Boris Arkadyevich Rybkin (Бори́с Арка́дьевич Ры́бкин; born Boruch Aronovich Rivkin Борух Аронович Рывкин; 19 June 1899 – 27 November 1947) was a Soviet diplomat and a secret agent of the NKVD. He worked as a junior diplomatic official under the name Boris Yartsev at the Soviet Union embassy in Helsinki.

== Early life ==
Rybkin was born Boruch Aronovich Rivkin in Novovitebsk, in the Khersonsky Uyezd of Kherson Governorate, into a Ukrainian Jewish family on June 19, 1899.

== Career ==
Rybkin joined the Soviet secret police, the Cheka, in 1921 and the Russian Communist Party (Bolsheviks) in 1922. He served in the Stalingrad district from 1924 to 1929. In 1931, he was sent to Tashkent, in Central Asia, and later to Iran. He also made business trips to France, Bulgaria, and Austria.

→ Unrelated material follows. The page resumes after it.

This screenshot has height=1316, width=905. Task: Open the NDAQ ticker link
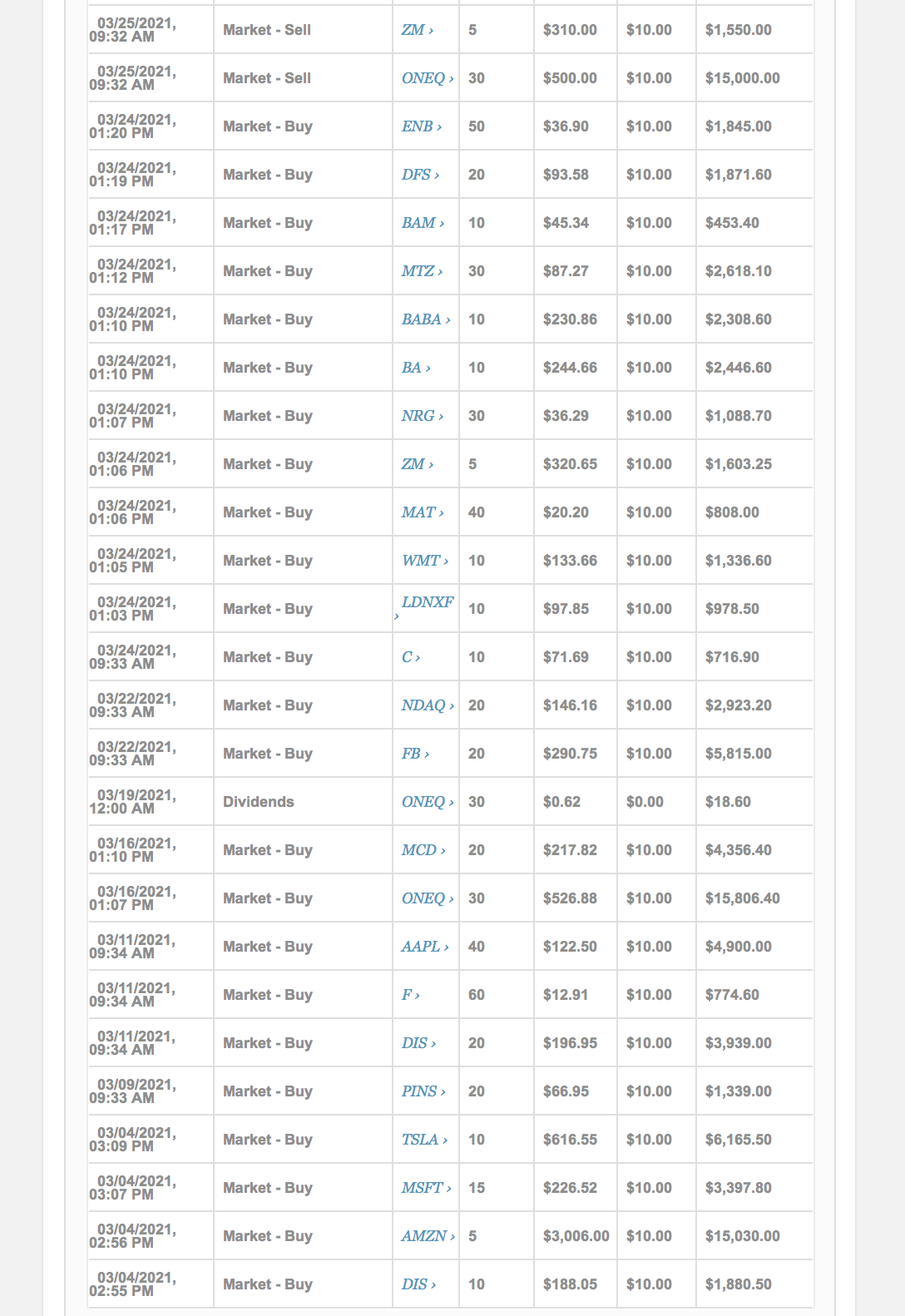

In September 1935, Rybkin was posted as a second-class secretary to the Soviet embassy in Helsinki under the name Boris Yartsev. In April 1938, Joseph Stalin gave Rybkin the mission of starting secret negotiations with the Finnish government to address the threat from Nazi Germany. The Soviet Union offered all possible economic and military assistance if Finland fought against Germany in the event of German invasion while demanding that Finland cede or lease some islands near Leningrad to the Soviet Union and agreeing to permit the Finnish fortification of Åland. When Finland rejected those terms the Soviets reduced their demands; Finland rejected those as well for fear of appearing to abandon their neutrality. Negotiations continued with Boris Shtein replacing Rybkin until March 1939, when they ended without result.

The Soviet Union attacked Finland on 30 November 1939, starting the Winter War. In 1941, Rybkin moved to the Soviet embassy in Stockholm.

Rybkin returned to the Soviet Union in 1943. During the Second World War, he served as a chief under the NKGB in the Northern Caucasus. In 1943, Rybkin was awarded the military rank of colonel of state security and in 1944 he became head of the department responsible for the introduction of illegal agents and reconnaissance and sabotage groups into the countries of Eastern Europe occupied by the Nazis. In February 1945, Rybkin was liaison officer with the Allied security services at the Yalta Conference. In February 1947, he began to serve in the MGB.

From February 1947, he served in the "DR" department (Special Service) of the MGB of the USSR, which was headed by Pavel Sudoplatov and tasked with conducting sabotage operations abroad. He traveled to Turkey and other countries to reestablish contact with illegal agents in the Middle East and Eastern Europe and to carry out operational activities.

==Personal life and death==
Rybkin married Zoya Voskresenskaya, another intelligence agent, who worked under him during his posting in Helsinki and who later became a prominent author of children's literature.

Rybkin died in a car crash in Czechoslovakia in 1947. Voskresenskaya refused to accept the official version, but failed to get permission to investigate the case personally.